> **Exercise**:
Transcribe exactly the stretch of lines beginning at the one containing "Screen dimensions: 650x426" and closing with the last line of the entries below. Omit images.

> **Source data**:
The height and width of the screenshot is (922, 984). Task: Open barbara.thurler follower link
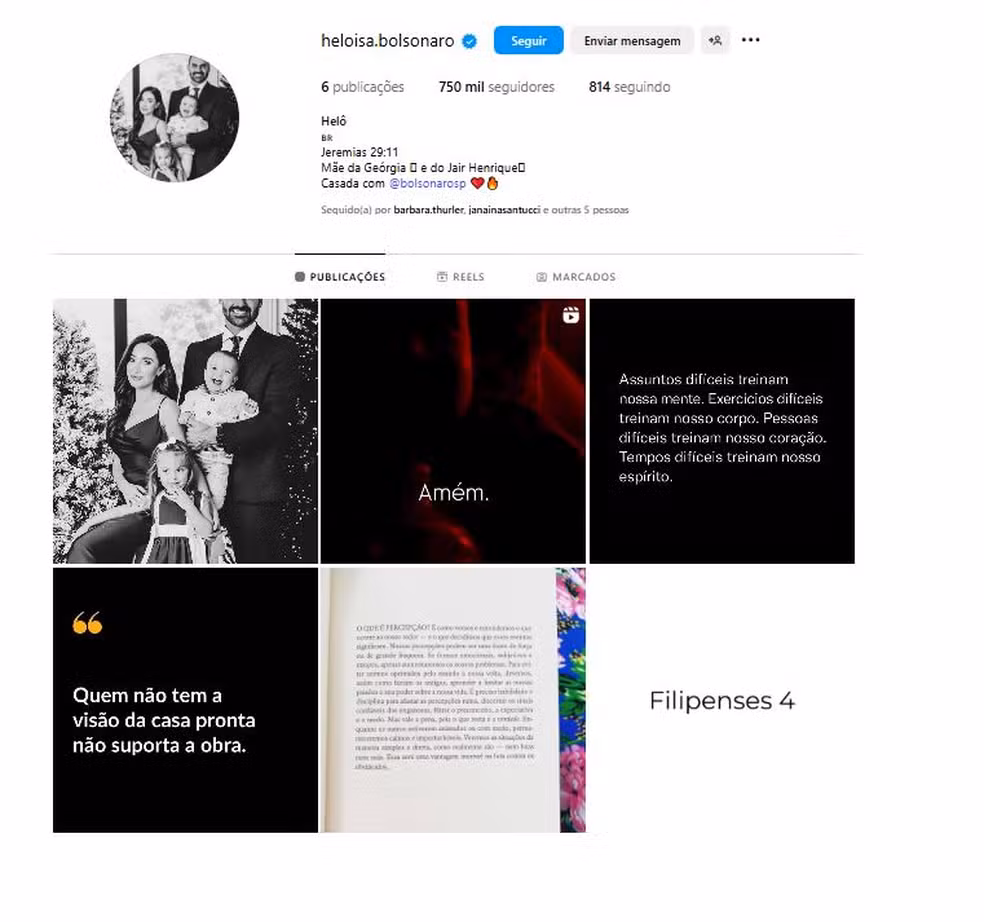click(429, 210)
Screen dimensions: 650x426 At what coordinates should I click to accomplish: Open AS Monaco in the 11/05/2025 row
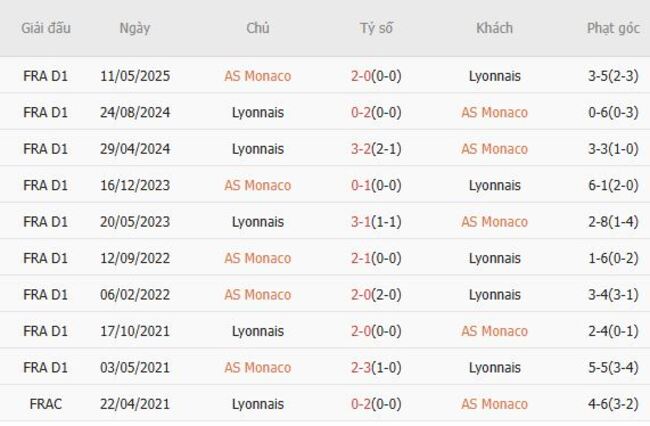coord(257,76)

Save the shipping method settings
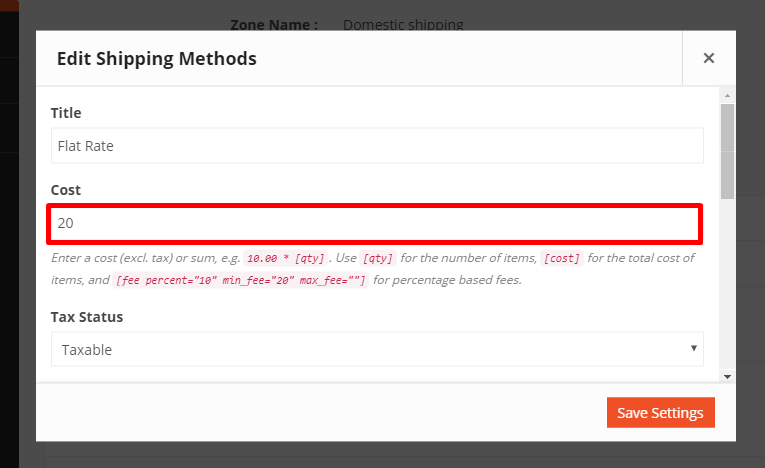pos(661,412)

> **Task result**:
Screen dimensions: 650x426 At what coordinates should I click to accomplish: Open AS Monaco in the 11/05/2025 row
coord(257,76)

Save the shipping method settings
pos(661,412)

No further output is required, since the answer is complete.